UN ÉTALEMENT QUI NE RÉSOUT RIEN
Sur le GNR lui-même,Vincent Martin, président de la FRTP de Bourgogne Franche-Comté, rappelle que la bataille dure depuis près de deux ans, afin de conserver la défiscalisation de ce carburant réservé aux engins de chantier. En mettant fin à ce qu’il considère comme une niche fiscale, le gouvernement va ponctionner 900 millions d’euros sur le secteur des TP. « Même la proposition gouvernementale, préciseVincent Martin, d’étaler sur trois ans cette évolution ne nous convient pas ». En face, les solutions technologiques permettant de se passer de ce GNR n’existent pas pour l’heure.
Une rencontre avec Gérald Darmanin, le ministre de l’Action et des Comptes publics, afin d’aider les TPE et PME à financer cette mesure, qui s’appliquera dès 2020, est programmée. Reste que la hausse du carburant qui va suivre devra être répercutée sur le montant des travaux opérés pour des collectivités (les TP dépendent de la commande publique à 70 %) dans un contexte de restrictions budgétaires et alors que trois années électorales s’annoncent, dont les municipales en 2020. « Il faut expliquer aux citoyens, précise Geoffroy Sécula, président de la CPME 21 que pour financer une baisse d’impôt sur les revenus, on va engendrer une hausse d’impôts locaux, liées elle-même à la hausse des prix pratiqués par les entreprises qui répercuteront les nouvelles charges… »

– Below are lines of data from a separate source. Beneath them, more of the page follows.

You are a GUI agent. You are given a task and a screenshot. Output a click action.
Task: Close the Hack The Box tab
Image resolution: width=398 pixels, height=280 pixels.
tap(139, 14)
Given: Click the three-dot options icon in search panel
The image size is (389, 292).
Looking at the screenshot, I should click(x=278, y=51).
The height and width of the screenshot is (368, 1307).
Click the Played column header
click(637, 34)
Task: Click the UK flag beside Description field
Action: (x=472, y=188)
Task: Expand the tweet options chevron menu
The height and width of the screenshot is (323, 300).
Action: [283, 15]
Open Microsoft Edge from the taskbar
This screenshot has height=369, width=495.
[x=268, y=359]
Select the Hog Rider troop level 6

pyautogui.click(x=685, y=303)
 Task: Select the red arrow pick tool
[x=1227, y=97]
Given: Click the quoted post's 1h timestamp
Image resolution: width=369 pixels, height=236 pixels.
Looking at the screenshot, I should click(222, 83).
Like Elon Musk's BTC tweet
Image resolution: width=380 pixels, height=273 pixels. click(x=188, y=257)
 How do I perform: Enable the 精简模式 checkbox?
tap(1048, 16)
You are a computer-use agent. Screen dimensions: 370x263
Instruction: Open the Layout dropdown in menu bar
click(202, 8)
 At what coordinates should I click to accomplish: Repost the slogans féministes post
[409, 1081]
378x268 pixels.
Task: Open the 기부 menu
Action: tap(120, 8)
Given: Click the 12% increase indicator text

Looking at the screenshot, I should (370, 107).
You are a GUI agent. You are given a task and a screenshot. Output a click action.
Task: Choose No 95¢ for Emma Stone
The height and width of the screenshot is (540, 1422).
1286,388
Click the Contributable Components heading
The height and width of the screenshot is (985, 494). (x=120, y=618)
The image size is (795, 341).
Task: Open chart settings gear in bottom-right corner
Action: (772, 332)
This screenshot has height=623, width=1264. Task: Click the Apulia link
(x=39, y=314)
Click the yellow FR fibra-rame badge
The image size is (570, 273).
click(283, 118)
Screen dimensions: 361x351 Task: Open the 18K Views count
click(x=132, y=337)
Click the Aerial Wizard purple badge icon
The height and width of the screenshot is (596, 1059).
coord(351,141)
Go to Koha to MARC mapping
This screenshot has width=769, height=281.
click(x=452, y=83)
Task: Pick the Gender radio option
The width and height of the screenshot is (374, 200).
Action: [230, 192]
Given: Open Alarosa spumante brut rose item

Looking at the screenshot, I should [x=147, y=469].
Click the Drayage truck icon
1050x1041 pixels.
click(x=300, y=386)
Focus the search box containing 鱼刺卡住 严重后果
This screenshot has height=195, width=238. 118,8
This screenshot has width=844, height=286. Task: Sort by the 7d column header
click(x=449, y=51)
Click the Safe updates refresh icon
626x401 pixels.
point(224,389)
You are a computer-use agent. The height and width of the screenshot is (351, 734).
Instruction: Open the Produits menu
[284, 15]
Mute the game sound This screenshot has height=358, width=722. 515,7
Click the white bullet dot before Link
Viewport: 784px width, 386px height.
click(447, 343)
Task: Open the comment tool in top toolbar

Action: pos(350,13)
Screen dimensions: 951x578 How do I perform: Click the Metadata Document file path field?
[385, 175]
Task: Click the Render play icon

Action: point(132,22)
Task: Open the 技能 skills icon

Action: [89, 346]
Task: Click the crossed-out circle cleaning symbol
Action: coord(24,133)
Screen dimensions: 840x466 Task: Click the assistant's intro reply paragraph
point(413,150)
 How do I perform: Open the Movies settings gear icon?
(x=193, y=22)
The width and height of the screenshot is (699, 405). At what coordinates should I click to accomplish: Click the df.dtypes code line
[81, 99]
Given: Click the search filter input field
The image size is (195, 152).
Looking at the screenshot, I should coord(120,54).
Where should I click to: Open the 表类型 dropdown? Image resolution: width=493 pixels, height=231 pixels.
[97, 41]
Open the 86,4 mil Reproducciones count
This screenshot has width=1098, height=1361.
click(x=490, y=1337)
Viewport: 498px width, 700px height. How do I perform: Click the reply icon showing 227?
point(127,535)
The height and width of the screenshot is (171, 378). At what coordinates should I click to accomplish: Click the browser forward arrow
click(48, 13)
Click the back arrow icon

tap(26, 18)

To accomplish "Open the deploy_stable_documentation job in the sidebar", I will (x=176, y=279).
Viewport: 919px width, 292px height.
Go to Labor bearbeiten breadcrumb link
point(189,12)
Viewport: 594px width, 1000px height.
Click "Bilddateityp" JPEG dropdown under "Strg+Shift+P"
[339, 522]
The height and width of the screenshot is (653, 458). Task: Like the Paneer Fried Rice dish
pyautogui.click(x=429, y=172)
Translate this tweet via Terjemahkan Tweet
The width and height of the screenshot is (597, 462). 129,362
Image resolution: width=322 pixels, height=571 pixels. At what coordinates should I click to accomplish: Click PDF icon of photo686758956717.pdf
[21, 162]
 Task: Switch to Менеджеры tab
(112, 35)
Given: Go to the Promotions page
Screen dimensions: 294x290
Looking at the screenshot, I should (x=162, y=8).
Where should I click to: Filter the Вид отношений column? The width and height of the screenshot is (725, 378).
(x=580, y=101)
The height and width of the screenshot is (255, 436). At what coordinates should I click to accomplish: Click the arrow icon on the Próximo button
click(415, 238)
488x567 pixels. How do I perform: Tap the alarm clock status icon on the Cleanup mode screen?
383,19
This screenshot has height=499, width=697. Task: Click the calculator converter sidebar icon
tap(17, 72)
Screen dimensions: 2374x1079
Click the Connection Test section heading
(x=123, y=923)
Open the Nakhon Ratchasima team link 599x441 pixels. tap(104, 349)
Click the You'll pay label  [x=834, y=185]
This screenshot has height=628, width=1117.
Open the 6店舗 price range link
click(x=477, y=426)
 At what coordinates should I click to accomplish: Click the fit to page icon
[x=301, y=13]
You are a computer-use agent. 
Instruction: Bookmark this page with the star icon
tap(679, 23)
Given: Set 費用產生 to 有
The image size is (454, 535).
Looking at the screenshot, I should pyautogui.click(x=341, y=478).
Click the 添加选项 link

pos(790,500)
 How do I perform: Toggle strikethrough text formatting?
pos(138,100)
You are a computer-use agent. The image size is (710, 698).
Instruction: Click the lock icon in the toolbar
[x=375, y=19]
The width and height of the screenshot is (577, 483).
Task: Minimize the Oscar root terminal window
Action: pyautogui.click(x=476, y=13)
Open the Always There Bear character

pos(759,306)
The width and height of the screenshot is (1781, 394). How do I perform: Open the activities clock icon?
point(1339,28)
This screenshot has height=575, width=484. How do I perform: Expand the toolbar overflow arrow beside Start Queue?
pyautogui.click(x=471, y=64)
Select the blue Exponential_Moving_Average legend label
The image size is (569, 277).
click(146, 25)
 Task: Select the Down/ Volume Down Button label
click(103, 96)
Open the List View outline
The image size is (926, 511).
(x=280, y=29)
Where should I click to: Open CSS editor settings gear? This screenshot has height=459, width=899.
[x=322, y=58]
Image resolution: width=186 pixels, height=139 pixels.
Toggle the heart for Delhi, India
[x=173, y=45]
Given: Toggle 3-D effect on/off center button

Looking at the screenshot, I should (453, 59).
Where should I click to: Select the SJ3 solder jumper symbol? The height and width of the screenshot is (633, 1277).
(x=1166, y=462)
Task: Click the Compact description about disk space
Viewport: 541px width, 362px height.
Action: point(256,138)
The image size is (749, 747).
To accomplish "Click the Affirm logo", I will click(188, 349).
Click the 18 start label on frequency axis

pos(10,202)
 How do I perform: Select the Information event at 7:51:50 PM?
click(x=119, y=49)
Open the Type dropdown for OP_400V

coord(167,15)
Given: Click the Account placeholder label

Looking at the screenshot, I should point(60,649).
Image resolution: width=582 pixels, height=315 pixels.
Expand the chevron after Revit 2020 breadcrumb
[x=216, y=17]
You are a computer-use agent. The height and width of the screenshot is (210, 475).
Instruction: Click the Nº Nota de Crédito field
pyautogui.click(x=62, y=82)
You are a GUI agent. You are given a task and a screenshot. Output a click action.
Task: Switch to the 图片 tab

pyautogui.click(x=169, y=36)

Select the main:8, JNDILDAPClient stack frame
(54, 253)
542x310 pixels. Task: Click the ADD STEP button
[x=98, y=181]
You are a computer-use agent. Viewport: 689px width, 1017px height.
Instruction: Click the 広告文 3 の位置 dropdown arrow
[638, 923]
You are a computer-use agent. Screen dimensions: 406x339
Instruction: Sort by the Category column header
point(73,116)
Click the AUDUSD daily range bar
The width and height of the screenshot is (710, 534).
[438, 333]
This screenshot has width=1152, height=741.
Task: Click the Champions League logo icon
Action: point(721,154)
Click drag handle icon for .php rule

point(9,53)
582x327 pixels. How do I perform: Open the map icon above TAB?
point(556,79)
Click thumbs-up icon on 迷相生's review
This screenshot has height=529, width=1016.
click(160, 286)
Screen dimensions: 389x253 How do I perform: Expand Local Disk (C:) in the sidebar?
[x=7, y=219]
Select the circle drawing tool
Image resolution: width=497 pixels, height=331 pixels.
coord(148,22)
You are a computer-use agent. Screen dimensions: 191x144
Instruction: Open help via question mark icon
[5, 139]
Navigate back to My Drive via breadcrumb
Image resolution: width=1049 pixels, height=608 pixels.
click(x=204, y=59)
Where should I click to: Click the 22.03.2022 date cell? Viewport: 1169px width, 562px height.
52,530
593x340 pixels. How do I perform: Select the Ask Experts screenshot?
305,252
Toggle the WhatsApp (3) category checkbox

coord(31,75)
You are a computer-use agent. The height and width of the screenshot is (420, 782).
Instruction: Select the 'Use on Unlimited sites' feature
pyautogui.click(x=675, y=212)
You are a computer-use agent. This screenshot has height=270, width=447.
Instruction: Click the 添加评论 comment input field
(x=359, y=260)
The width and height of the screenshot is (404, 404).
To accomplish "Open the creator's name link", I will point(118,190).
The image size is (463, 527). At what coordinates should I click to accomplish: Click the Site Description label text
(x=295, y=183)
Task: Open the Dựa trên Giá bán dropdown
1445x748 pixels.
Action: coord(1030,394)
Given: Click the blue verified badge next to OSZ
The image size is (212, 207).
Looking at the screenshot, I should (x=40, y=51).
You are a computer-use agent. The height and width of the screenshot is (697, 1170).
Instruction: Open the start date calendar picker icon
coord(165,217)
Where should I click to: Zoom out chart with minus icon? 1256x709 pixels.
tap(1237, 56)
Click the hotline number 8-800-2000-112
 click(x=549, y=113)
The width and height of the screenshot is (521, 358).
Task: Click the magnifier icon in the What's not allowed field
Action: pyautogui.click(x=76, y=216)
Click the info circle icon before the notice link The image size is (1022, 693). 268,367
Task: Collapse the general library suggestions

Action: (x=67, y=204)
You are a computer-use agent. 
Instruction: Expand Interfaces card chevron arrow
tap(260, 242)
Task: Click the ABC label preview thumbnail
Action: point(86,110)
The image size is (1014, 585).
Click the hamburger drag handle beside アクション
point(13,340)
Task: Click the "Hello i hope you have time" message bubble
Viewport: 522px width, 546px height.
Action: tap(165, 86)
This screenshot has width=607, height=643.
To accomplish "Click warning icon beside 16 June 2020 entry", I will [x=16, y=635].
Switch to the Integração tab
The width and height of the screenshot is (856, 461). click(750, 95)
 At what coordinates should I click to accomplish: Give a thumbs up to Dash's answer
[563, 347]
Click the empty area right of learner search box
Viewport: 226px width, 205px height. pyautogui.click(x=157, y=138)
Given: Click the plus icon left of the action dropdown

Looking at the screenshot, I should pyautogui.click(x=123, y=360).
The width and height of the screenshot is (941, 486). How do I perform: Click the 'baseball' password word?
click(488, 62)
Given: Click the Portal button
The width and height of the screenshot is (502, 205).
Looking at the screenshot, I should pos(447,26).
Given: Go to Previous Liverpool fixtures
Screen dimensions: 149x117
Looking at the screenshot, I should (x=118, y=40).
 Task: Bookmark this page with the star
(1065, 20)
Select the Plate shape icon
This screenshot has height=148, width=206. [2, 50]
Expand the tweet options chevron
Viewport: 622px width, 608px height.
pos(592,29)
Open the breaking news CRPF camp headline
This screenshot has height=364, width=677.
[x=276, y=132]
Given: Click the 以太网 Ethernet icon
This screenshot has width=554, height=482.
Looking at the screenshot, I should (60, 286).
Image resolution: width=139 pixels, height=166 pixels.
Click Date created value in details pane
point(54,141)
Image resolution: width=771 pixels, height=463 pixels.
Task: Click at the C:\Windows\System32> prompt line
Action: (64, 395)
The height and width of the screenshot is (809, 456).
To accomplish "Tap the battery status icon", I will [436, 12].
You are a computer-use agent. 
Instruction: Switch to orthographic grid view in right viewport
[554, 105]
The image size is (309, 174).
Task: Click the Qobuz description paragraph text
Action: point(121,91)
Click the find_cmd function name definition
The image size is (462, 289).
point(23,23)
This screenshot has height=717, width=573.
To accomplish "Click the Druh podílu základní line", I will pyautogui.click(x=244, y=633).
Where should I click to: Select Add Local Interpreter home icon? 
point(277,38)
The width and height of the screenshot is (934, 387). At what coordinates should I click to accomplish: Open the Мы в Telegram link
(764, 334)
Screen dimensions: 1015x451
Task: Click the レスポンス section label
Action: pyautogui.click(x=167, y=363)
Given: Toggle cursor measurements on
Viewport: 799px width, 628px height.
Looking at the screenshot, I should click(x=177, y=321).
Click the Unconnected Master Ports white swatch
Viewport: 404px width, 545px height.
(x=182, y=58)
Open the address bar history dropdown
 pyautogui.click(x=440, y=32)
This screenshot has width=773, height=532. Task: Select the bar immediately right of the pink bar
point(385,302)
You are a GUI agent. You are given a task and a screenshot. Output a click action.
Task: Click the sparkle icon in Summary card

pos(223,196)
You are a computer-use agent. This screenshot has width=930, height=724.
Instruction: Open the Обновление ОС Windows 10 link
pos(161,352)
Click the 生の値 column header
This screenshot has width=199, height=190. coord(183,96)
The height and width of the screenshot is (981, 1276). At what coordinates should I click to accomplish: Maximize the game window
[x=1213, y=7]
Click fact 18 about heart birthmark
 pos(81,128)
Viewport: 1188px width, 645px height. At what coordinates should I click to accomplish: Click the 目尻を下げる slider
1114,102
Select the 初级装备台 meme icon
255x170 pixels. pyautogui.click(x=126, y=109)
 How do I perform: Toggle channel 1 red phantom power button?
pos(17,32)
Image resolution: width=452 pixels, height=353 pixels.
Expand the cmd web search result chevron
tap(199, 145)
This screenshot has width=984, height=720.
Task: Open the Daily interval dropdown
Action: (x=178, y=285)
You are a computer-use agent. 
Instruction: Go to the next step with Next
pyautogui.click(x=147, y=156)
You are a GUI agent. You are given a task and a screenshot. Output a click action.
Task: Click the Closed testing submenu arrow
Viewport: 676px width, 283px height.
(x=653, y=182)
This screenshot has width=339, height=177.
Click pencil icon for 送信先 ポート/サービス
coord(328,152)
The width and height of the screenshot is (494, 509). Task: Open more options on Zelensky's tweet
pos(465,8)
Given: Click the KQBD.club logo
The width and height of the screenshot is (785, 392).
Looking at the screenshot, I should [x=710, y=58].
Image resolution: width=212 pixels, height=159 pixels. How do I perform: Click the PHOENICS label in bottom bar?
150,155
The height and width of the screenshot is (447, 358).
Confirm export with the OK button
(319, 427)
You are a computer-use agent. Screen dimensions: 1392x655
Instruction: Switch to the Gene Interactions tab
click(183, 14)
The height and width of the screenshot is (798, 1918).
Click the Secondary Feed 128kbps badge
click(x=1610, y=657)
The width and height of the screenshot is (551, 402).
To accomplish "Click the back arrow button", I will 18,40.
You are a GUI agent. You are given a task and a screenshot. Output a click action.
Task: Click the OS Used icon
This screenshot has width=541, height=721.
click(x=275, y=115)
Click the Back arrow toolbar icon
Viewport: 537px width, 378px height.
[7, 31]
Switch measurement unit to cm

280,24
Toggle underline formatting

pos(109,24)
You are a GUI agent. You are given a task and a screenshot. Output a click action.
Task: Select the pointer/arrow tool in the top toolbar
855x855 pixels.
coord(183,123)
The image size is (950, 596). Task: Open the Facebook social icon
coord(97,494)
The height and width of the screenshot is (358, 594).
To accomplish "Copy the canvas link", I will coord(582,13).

Lui qui dirige une entreprise de recyclage a calculé que la fin de la défiscalisation du GNR allait représenter un surcoût de 350 000 euros par an. Vincent Martin espère aussi que la législation va évoluer concernant les marchés privés, qui, pour l’heure, ne sont pas actualisables comme les marchés publics. La question du GNR pose également problème à Alfred Morais, président de la Capeb BFC qui rappelle que ce carburant sert à faire fonctionner de nombreux appareils à moteur mais non-immatriculés : « des niches fiscales, on pouvait aller en chercher ailleurs et je ne com- prends pas l’inertie du gouvernement sur un autre scandale : celui de l’isolation dite “à un euro”, qui est une véritable arnaque ». Même son de cloche, du côté de la FNTR et de son président, Georges Grenier, qui souligne que le GNR est utilisé pour faire tourner les moteurs des frigos de camions frigorifiques.
« En fait, constate Geoffroy Secula, on a l’impression que le “concours Lépine” de la mise en place de nouvelles taxes vient de reprendre ! »
OCCASION MANQUÉE
Au-delà du GNR, se pose la question de la suppression de l’abattement de 10 % sur les salaires. Les représentants des organisations réunies voient là une menace sur les salaires ou les capacités d’embauches, alors que, comme dans le bâtiment, par exemple, les carnets de commandes sont pleins mais les prix ne sont pas remontés. « C’est pareil pour les apprentis, renchérit Vincent Martin, on en compte plus de 350 dans les travaux publics en BFC mais comment voulez-vous encore attirer des jeunes dans ce contexte, alors que les perspectives d’emplois se trouvent menaçées ? » Benoît Willot, président de la CPME BFC, déplore que le gouvernement donne ainsi l’impression de briser une dynamique : « On avait l’occasion d’entrer dans un cercle vertueux mais nos gouvernants n’ont pas l’air de comprendre qu’il vaut mieux prélever un pourcentage réduit d’une richesse en augmentation, qu’un pourcentage croissant sur une richesse en diminution… » Face à de tels constats, l’heure n’est pourtant pas à des mobilisations de rue entraînant des blocages. La FRTP avait utilisé cette arme l’an passé mais considère qu’y avoir recours trop fréquemment est au bout du compte contre-productif. Priorité est donc malgré tout laissée à la concertation avec le gouvernement. Sauf que, comme le craint Georges Grenier, si les mesures fiscales se traduisent aussi par une impossibilité de revaloriser les salaires, personne ne peut être certain que les chauffeurs routiers, par exemple, n’useront pas de l’arme du blocage.